## What is expected
Here are the records. Print them all exactly.

## Data records

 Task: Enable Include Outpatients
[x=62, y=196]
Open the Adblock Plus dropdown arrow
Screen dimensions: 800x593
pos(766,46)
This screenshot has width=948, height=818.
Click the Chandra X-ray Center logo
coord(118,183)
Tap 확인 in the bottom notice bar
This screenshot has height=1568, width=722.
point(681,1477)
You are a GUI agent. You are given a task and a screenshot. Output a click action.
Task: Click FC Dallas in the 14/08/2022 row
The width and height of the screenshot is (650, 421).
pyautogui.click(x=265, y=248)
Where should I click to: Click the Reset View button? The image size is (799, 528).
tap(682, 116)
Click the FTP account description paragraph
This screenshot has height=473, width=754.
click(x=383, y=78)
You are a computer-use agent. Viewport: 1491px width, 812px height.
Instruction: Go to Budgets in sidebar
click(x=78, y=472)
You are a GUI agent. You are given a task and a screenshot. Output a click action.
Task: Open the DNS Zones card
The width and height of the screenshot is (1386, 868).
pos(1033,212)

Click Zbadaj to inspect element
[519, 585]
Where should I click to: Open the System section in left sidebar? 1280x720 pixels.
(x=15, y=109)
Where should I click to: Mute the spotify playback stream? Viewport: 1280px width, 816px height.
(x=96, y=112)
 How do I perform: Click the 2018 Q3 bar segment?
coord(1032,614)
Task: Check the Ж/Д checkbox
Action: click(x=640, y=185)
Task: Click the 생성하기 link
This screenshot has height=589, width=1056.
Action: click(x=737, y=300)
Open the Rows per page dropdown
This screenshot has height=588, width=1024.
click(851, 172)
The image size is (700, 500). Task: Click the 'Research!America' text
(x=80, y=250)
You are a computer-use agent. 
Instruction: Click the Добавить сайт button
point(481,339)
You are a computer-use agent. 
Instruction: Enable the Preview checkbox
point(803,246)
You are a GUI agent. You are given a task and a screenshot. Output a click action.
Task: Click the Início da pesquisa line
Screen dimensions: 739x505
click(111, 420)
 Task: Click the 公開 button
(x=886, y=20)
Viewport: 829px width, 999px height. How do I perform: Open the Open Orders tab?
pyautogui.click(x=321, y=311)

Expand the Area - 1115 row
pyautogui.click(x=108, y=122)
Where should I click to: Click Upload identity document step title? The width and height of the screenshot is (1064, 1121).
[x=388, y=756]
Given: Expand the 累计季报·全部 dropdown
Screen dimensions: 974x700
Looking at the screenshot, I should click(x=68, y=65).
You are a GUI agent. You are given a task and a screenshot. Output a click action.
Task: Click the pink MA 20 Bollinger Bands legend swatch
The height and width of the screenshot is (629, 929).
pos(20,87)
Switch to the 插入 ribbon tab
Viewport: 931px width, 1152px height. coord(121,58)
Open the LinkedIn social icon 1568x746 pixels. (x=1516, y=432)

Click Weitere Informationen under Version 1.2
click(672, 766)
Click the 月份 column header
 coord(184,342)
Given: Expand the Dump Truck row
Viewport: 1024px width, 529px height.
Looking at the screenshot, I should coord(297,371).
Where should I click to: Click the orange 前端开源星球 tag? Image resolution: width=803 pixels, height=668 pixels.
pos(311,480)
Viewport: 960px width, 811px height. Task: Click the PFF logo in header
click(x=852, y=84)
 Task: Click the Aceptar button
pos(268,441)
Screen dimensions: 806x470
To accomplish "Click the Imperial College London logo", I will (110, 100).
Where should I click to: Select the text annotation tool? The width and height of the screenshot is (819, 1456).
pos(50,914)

## Written solution
 Task: Enable Include Outpatients
[x=62, y=196]
Open the Adblock Plus dropdown arrow
Screen dimensions: 800x593
pos(766,46)
This screenshot has width=948, height=818.
Click the Chandra X-ray Center logo
coord(118,183)
Tap 확인 in the bottom notice bar
This screenshot has height=1568, width=722.
point(681,1477)
You are a GUI agent. You are given a task and a screenshot. Output a click action.
Task: Click FC Dallas in the 14/08/2022 row
The width and height of the screenshot is (650, 421).
pyautogui.click(x=265, y=248)
Where should I click to: Click the Reset View button? The image size is (799, 528).
tap(682, 116)
Click the FTP account description paragraph
This screenshot has height=473, width=754.
click(x=383, y=78)
You are a computer-use agent. Viewport: 1491px width, 812px height.
Instruction: Go to Budgets in sidebar
click(x=78, y=472)
You are a GUI agent. You are given a task and a screenshot. Output a click action.
Task: Open the DNS Zones card
The width and height of the screenshot is (1386, 868).
pos(1033,212)

Click Zbadaj to inspect element
[519, 585]
Where should I click to: Open the System section in left sidebar? 1280x720 pixels.
(x=15, y=109)
Where should I click to: Mute the spotify playback stream? Viewport: 1280px width, 816px height.
(x=96, y=112)
 How do I perform: Click the 2018 Q3 bar segment?
coord(1032,614)
Task: Check the Ж/Д checkbox
Action: click(x=640, y=185)
Task: Click the 생성하기 link
This screenshot has height=589, width=1056.
Action: click(x=737, y=300)
Open the Rows per page dropdown
This screenshot has height=588, width=1024.
click(851, 172)
The image size is (700, 500). Task: Click the 'Research!America' text
(x=80, y=250)
You are a computer-use agent. 
Instruction: Click the Добавить сайт button
point(481,339)
You are a computer-use agent. 
Instruction: Enable the Preview checkbox
point(803,246)
You are a GUI agent. You are given a task and a screenshot. Output a click action.
Task: Click the Início da pesquisa line
Screen dimensions: 739x505
click(111, 420)
 Task: Click the 公開 button
(x=886, y=20)
Viewport: 829px width, 999px height. How do I perform: Open the Open Orders tab?
pyautogui.click(x=321, y=311)

Expand the Area - 1115 row
pyautogui.click(x=108, y=122)
Where should I click to: Click Upload identity document step title? The width and height of the screenshot is (1064, 1121).
[x=388, y=756]
Given: Expand the 累计季报·全部 dropdown
Screen dimensions: 974x700
Looking at the screenshot, I should click(x=68, y=65).
You are a GUI agent. You are given a task and a screenshot. Output a click action.
Task: Click the pink MA 20 Bollinger Bands legend swatch
The height and width of the screenshot is (629, 929).
pos(20,87)
Switch to the 插入 ribbon tab
Viewport: 931px width, 1152px height. coord(121,58)
Open the LinkedIn social icon 1568x746 pixels. (x=1516, y=432)

Click Weitere Informationen under Version 1.2
click(672, 766)
Click the 月份 column header
 coord(184,342)
Given: Expand the Dump Truck row
Viewport: 1024px width, 529px height.
Looking at the screenshot, I should coord(297,371).
Where should I click to: Click the orange 前端开源星球 tag? Image resolution: width=803 pixels, height=668 pixels.
pos(311,480)
Viewport: 960px width, 811px height. Task: Click the PFF logo in header
click(x=852, y=84)
 Task: Click the Aceptar button
pos(268,441)
Screen dimensions: 806x470
To accomplish "Click the Imperial College London logo", I will (110, 100).
Where should I click to: Select the text annotation tool? The width and height of the screenshot is (819, 1456).
pos(50,914)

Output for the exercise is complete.